What is a zero trust network?
Traditionally networks were built for the purpose of communication and collaboration. Due to the increasing cyber threat and the ability of criminals to exploit this openness it has grown increasingly necessary that the networks be restricted to only the communications that are necessary for business to occur. This has led to the idea of “zero trust” networks.
New networks and cloud networks (especially regulated clouds like Azure and AWS government clouds) are built with the idea of zero trust, meaning that by default no communications are allowed, every communication must be allowed by exception. If you think about it, why is it that by default PC or laptop 1 can have unfettered access to PC or laptop 2? Unless there is truly a need for access, the only use it has is for a cyber criminal (or pen tester) to move laterally around the network. Zero trust networks prevent that sort of lateral communication by default. They also do not allow broadcasts which means the administrator has to define all communication paths. This makes it difficult for the bad actor to perform enumeration and or reconnaissance.
Are there any downsides?
One issue that can arise with the zero trust model comes from compliance. Many tools required for meeting compliance mandates require the ability to scan or enumerate the network. In most cases this can be allowed, but of course that becomes an attack vector that needs to be dealt with and mitigated in some way.

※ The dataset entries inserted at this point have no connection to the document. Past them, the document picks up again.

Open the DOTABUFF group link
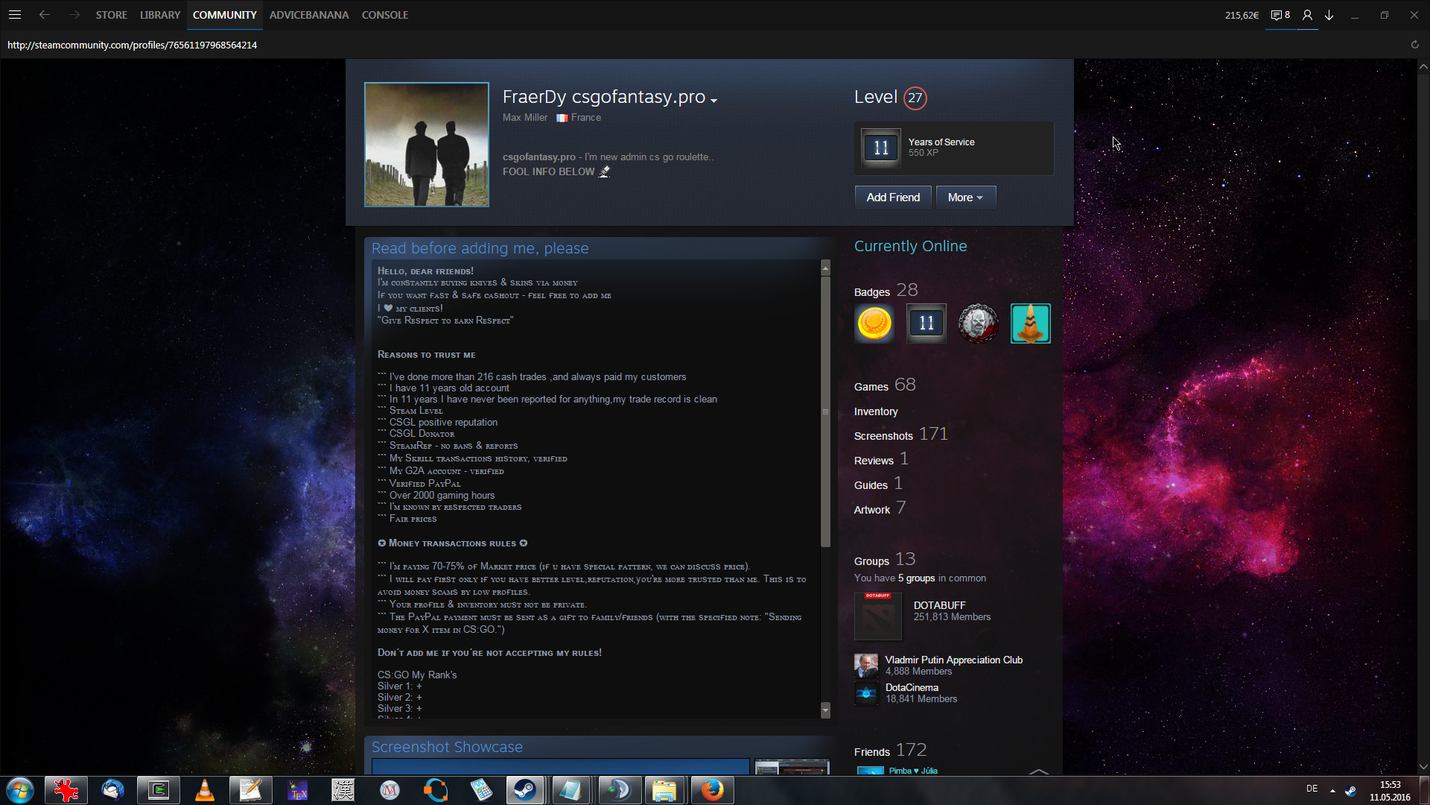This screenshot has width=1430, height=805. tap(939, 605)
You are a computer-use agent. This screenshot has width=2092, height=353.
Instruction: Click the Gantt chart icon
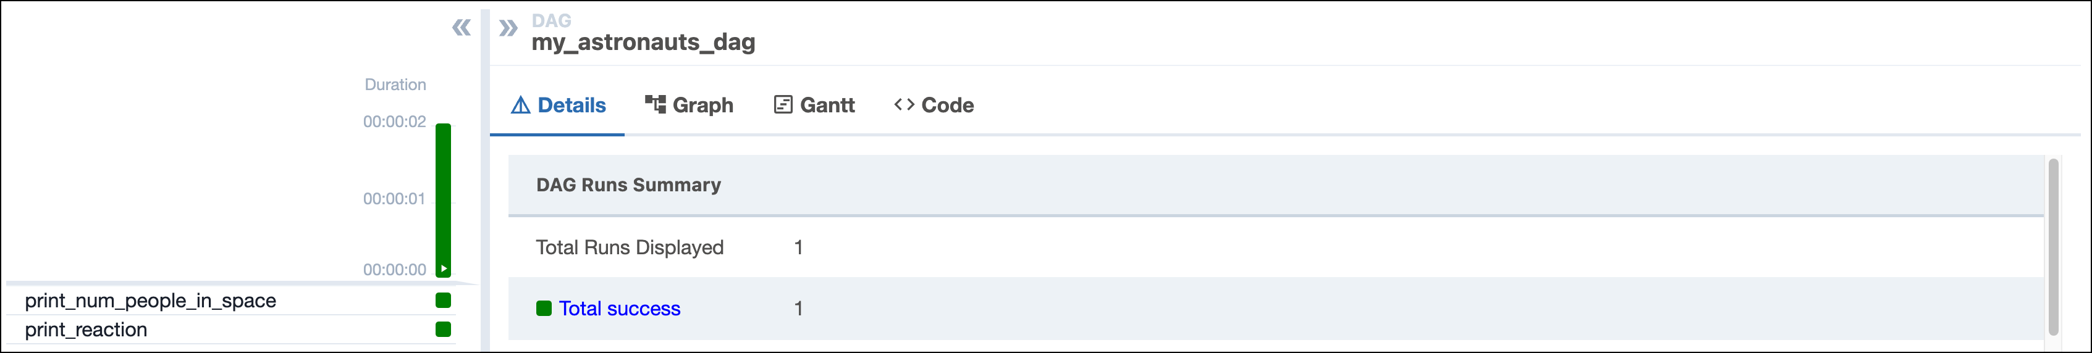783,105
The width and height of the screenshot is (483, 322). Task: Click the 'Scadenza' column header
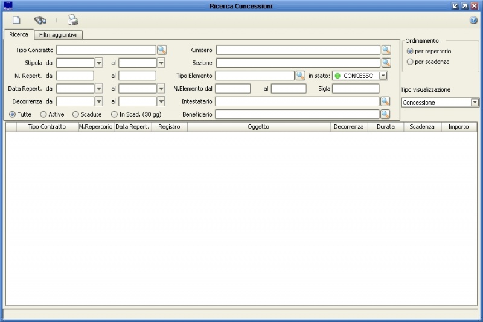[x=422, y=127]
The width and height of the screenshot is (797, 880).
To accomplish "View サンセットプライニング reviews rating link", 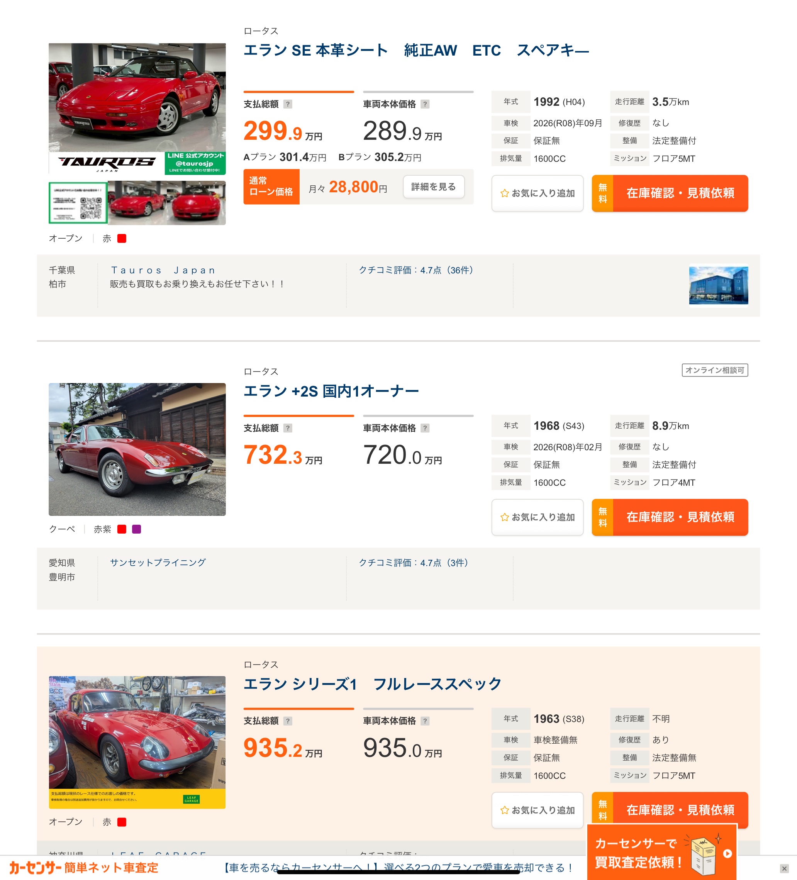I will (413, 563).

There is more overhead to managing a zero trust network, but you can look it as there is more difficulty in having to both unlock a door and turn off an alarm as opposed to just walking in an open door. It’s a worthwhile venture.
Zero trust networks are the future of cybersecurity so if you are an IT professional, compliance officer, or in any other fashion involved in day to day operations of networks it would help you and your organization to start accepting and embracing the future now.